If you haven't yet had a chance to see "plant," the three-dimensional video installation at the Detroit Institute of Arts, you're in luck. The museum's hosting of the film has been extended to April 29.
Shown as two separate 20-foot-tall projections on two walls, the 15-minute-long piece created by digital artist Paul Kaiser and his collective the OpenEnded Group plays on a loop. The installation lets museumgoers explore a digitally altered version of a Detroit Packard plant, a former automotive factory shuttered in 1956 and known today for its sprawling ruins.
The artists spent several weeks in the building, taking 10,000 still photos. In "plant," those images are joined together. The film has an ambient track of electronic music interwoven with sounds recorded on the site. "If you were to close your eyes, you would think you were in a park somewhere," Larry Baranski, the museum's director of public programs, told HuffPost. "Very soft wind, bird calls -- it's incredibly tranquil sound."
The artists also used software to transform the Packard plant images so unnatural things, like blooming or becoming transparent, transpire, Baranski said. "None of it is by accident," he said, adding, "These are all really beautiful and carefully planned manipulations."
"The sense of decay … really becomes an incredible gold mine of textures and colors," Baranski said.
The film's appearance at the Detroit museum amounted to a lucky convergence. After a University of Michigan Institute of Humanities showing late last year, museum staff managed to find exhibition space and add it to the "Detroit Revealed on Film" schedule, offered with its "Detroit Revealed: Photographs 2000-2010" exhibition.
A documentary about decay in an old auto plant might sound all too familiar to those watchful for tired tropes repeated in many Detroit-themed documentaries, where buildings in ruin, particularly the Packard pant and Michigan Central Station, serve as stand-ins for a city's decline.
But "plant" has a different take than many other films. The film "doesn't contribute to this worn-through argument, existing instead on its own unique axis, almost entirely disjointed from the many complex entanglements surrounding its subject matter," according to a Knight Arts blog. "There is no paternalistic elbow nudging, no knowing winks communicating the why of the ruins, no insultingly unrealistic ideas about how to 'turn things around.' Instead, the film is 'merely' a work of art."

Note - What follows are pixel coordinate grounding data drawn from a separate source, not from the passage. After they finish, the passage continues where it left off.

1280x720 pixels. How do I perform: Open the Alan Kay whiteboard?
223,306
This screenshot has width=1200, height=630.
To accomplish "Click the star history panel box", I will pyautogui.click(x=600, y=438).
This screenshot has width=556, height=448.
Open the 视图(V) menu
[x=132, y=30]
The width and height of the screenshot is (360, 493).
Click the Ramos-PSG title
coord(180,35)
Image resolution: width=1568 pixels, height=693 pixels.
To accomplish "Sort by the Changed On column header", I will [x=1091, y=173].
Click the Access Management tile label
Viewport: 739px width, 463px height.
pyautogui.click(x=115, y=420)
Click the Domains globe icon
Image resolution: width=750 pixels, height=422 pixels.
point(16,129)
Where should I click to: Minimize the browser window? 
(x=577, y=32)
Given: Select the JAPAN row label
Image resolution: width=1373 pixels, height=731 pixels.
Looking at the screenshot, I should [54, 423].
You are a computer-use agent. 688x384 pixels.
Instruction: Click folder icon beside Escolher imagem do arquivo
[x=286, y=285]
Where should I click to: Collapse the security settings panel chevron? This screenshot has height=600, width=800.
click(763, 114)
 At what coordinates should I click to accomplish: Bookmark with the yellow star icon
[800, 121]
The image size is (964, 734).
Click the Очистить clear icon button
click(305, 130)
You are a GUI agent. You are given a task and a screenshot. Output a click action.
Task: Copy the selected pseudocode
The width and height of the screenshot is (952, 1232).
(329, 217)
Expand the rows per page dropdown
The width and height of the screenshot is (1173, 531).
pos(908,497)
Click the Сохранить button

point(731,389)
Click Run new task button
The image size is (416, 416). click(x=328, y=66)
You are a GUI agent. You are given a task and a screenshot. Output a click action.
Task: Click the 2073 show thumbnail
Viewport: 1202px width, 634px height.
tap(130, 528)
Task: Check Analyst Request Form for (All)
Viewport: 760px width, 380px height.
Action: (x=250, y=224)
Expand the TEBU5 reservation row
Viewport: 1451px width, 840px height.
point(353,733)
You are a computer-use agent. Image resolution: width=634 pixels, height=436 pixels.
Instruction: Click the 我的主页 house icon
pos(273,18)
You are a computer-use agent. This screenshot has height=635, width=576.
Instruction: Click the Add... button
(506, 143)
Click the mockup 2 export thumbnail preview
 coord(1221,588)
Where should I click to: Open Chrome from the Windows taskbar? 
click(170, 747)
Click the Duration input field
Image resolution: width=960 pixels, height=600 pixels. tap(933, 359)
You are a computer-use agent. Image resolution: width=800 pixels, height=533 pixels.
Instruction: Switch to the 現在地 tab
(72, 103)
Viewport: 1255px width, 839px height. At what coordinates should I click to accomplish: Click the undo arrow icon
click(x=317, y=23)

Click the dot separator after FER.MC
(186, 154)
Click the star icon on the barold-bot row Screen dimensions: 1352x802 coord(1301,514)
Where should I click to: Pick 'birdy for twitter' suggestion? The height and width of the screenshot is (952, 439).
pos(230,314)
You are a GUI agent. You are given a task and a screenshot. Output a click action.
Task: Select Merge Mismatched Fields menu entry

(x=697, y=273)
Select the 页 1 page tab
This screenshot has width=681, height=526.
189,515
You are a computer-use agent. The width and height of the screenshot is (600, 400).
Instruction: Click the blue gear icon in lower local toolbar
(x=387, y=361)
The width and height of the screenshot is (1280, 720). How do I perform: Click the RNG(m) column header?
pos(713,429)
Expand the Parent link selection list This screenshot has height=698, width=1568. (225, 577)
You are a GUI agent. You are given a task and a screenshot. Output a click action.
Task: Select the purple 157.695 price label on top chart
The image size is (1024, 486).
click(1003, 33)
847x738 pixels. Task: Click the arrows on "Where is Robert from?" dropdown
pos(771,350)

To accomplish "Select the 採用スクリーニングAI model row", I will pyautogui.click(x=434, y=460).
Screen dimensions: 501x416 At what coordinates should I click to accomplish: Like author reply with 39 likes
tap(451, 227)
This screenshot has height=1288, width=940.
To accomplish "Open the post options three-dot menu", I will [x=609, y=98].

When noted architect Albert Kahn built the factory, its system of reinforced concrete used a new technology that transformed manufacturing, Baraski pointed out. So the idea that it has become a symbol of Detroit's decline doesn't add up for Baranski.
"This is my favorite nonsensical idea, that this is 'ruin pornography,'" he said, referencing a term used -- usually pejoratively -- to describe photographs of abandoned buildings and decaying structures.
Instead, Baranksi believes the plant's history, as well as the loaded interpretations generated by others' documentation of it, are wiped away upon viewing the film. "Here's someone who has created true art out of it," he said. "It really frees you from all the negative associations we have with it."
Baranski has no objection to the recent slew of Detroit-centric films, ruin porn or not. "Detroit Revealed on Film" will include four other upcoming movies about the city, and as far as he is concerned, this should be only the beginning.
"It doesn't cost you anything to make a film except your time and some equipment; you could probably borrow from a teenager," Baranski said. "In Detroit there's this passion to talk about what's going on here," he added. "There's no reason to stop the conversation."
The film "plant" runs continuously until an hour before closing at the Detroit Institute of Arts, 5200 Woodward Ave., Detroit. It will be on view through April 29. For the museum's hours, see its website.